Every 2nd S̷a̷t̷u̷r̷d̷a̷y̷ Sunday of the month, in a dingy Neukölln bar, the convivial fox gathers its skulk for a night of music and storytelling.

The night begins with Olivia Mamberti. The Berlin-based artist from Rio sings of past selves and past love. Her presence is airy, her voice tastes of half-melted gelato on a warm summer day.

Pause, 5 mins. 5 mins to recover from youthful reveries.

Marina Reza goes next. Brazilian summer retreats into New York winter. Blending Moshfeghian ennui with catchy Burnham-esque axioms, her poetry provides reprieve of some kind in an age of “we’re all f-ed in the b.”

Pause, again. We are reminded to use the restroom and tip the bartender, who is working alone tonight. There are thirsty cubs to feed.

Louise Mathilde falls into place on the stage. Her voice perforates. “Septembre” relates a terrible month of loss: the days get shorter; a lover leaves. As “que s’endorme le chagrin” is quavered, I feel her chagrin. 

Pause, one last time. I’m on my third Radler. I’ve tipped the bartender.

Anna Pancenko comes on, spring in her steps.
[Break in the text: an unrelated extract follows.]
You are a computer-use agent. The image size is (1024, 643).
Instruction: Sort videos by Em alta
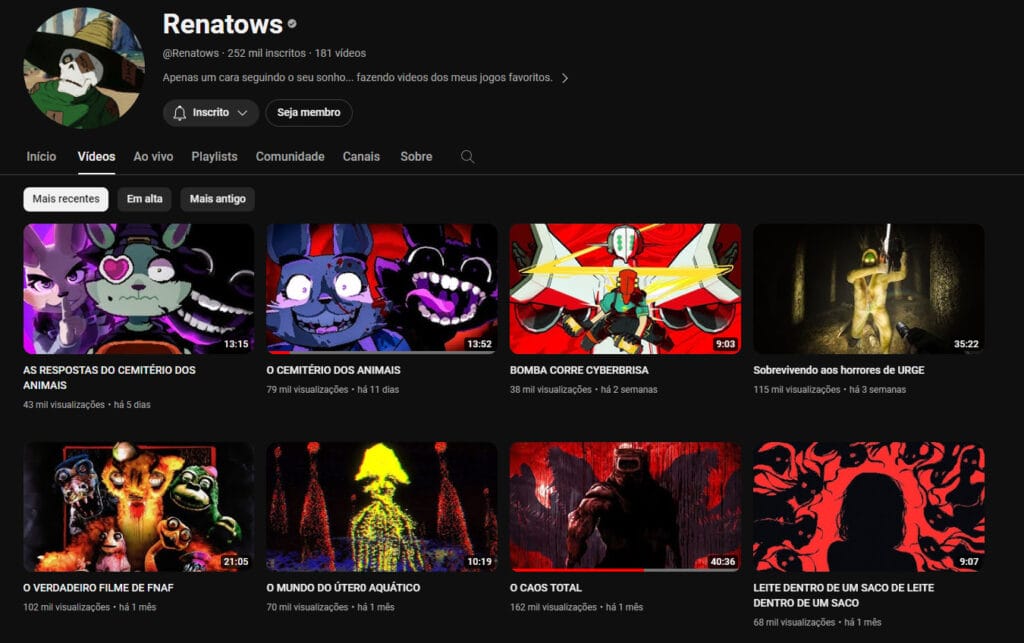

She juggles between guitar, accordion and harmonica. A deluge of genres – indie, folk, blues – is backed by quirky details from misbegotten adventures.

We near the end.

The night is rounded up by the charismatic Ella Fuchs. The colours of four seasons fade back to reality. It is a blank slate, the morning before the daily grind: you wake up, you break down, you put on some makeup.
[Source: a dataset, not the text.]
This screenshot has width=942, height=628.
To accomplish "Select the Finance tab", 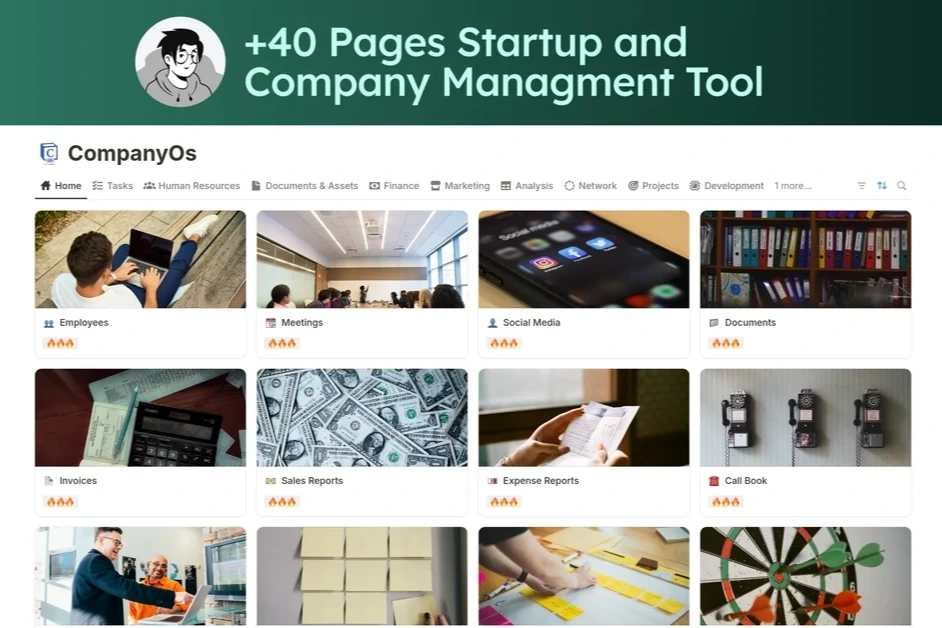I will [x=394, y=186].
For Fuchs’ Sake is a monthly event curated by singer-songwriter, Ella Fuchs, showcasing four artists every 2nd Saturday (sometimes Sunday) of the month. It has been on hiatus since 21 August 2023 but you can follow updates on https://www.instagram.com/for.fuchs.sake.berlin/.

Slow Pulp

Pandemic, about 7 months in. The days accumulate, buried under browser tabs of Covid coverages, JSTOR repositories, Wikihows on dealing with loneliness. Youtube is stuck on perpetual autoplay: sad music, ads, sad music, ads, lofi beats for studying.

Around this time I discovered Slow Pulp, more specifically their KEXP at Home performance, recorded not long after their debut album, Moveys, was released. Guitars are softly strummed, tambourine and drums merge in beat, Massey croons mournfully. In many ways, the album’s about moving, consciously or circumstantially. Idaho for instance references a mistaken sojourn, Falling Apart tracks life paths sometimes irreversibly altered by the unforeseen.

3 years later, they are touring Europe for the first time. When it was announced, my phone buzzed twice: once for Death Cab for Cutie then for Slow Pulp, hot (sad) music in your area. It’s probably the first time I’ve bought a concert ticket with the opening act also in mind. Listening to Moveys again brought back the feelings of ennui and nihilism that had accompanied lockdown but it also reminded me of the quiet hope and movement you make amid nothingness and despair. Towards the end of New Horse, Massey sings: “I know I’m still getting better/I might come back/I’ll hope for that.” Me too.